>> START Records for this exercise

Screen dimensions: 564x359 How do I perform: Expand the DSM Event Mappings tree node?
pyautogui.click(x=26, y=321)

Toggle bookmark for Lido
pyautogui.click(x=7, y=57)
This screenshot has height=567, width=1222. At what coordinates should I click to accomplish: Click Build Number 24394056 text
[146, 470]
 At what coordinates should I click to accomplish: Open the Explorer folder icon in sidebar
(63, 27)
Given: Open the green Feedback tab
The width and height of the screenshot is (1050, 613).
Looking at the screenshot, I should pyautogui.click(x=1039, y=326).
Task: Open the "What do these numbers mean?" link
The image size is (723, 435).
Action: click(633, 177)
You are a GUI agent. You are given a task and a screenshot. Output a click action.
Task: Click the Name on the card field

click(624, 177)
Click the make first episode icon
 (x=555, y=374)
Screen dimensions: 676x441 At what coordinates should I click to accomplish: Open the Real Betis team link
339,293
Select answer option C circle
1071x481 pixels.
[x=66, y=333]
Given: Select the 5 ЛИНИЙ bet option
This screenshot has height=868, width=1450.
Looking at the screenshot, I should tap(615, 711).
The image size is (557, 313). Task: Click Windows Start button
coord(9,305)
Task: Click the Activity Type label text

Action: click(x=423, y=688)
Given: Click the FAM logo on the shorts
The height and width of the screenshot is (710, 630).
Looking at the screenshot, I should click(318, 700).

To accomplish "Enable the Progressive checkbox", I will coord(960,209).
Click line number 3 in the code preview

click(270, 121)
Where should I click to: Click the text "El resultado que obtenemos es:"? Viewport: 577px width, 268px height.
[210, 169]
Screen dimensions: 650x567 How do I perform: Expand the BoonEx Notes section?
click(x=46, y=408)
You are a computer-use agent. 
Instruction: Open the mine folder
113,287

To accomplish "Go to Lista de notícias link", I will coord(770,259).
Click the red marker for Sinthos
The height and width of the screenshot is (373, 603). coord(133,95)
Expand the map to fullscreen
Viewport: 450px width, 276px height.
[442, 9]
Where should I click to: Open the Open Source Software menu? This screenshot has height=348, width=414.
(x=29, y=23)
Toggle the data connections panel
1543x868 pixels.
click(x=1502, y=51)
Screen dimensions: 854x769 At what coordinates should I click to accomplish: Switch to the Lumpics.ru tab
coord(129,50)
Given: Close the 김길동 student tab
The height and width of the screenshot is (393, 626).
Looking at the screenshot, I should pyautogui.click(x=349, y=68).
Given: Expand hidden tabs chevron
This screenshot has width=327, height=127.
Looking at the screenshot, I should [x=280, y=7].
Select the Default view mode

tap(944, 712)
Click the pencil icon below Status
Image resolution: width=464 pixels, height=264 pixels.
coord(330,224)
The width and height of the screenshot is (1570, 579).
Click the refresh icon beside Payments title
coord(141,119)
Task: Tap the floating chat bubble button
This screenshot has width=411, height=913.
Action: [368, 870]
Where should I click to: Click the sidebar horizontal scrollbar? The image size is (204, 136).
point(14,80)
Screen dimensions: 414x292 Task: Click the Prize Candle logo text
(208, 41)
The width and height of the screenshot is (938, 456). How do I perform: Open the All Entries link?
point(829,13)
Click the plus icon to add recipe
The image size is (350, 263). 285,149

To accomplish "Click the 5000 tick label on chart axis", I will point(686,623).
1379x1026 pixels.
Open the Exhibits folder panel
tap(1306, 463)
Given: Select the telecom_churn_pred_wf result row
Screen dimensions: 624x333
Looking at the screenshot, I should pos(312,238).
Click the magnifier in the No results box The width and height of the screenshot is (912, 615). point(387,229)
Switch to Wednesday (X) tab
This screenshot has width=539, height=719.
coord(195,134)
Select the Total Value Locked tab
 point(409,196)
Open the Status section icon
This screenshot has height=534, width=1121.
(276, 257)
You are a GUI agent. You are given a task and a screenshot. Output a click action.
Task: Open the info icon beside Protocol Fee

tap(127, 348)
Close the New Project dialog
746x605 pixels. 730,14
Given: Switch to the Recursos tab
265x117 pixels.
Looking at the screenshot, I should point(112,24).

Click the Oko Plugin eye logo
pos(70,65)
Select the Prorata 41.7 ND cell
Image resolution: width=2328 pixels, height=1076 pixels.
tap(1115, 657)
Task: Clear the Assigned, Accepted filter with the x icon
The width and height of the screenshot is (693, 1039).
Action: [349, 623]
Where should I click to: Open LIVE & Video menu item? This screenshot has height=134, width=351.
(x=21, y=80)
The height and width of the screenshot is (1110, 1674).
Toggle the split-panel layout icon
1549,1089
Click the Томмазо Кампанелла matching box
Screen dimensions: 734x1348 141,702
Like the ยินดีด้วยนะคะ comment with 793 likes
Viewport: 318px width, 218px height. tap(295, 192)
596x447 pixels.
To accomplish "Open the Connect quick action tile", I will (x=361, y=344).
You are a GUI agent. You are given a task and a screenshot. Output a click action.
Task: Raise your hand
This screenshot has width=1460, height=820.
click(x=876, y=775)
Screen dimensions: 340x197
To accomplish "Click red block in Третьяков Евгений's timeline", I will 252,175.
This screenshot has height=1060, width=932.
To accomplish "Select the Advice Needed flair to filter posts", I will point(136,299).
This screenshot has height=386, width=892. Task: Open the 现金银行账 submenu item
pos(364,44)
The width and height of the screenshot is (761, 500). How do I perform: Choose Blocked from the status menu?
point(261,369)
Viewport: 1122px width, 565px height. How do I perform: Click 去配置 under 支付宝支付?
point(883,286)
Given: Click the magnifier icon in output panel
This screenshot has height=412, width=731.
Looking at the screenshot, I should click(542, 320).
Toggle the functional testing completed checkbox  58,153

>> END Records for this exercise

Stated problem: Please duplicate the part of the entries that opens with the line containing "Select answer option C circle" and closes with the line containing "should pyautogui.click(x=349, y=68).", including both of those lines.

The result:
Select answer option C circle
1071x481 pixels.
[x=66, y=333]
Given: Select the 5 ЛИНИЙ bet option
This screenshot has height=868, width=1450.
Looking at the screenshot, I should tap(615, 711).
The image size is (557, 313). Task: Click Windows Start button
coord(9,305)
Task: Click the Activity Type label text

Action: click(x=423, y=688)
Given: Click the FAM logo on the shorts
The height and width of the screenshot is (710, 630).
Looking at the screenshot, I should click(318, 700).

To accomplish "Enable the Progressive checkbox", I will coord(960,209).
Click line number 3 in the code preview

click(270, 121)
Where should I click to: Click the text "El resultado que obtenemos es:"? Viewport: 577px width, 268px height.
[210, 169]
Screen dimensions: 650x567 How do I perform: Expand the BoonEx Notes section?
click(x=46, y=408)
You are a computer-use agent. 
Instruction: Open the mine folder
113,287

To accomplish "Go to Lista de notícias link", I will coord(770,259).
Click the red marker for Sinthos
The height and width of the screenshot is (373, 603). coord(133,95)
Expand the map to fullscreen
Viewport: 450px width, 276px height.
[442, 9]
Where should I click to: Open the Open Source Software menu? This screenshot has height=348, width=414.
(x=29, y=23)
Toggle the data connections panel
1543x868 pixels.
click(x=1502, y=51)
Screen dimensions: 854x769 At what coordinates should I click to accomplish: Switch to the Lumpics.ru tab
coord(129,50)
Given: Close the 김길동 student tab
The height and width of the screenshot is (393, 626).
Looking at the screenshot, I should pyautogui.click(x=349, y=68).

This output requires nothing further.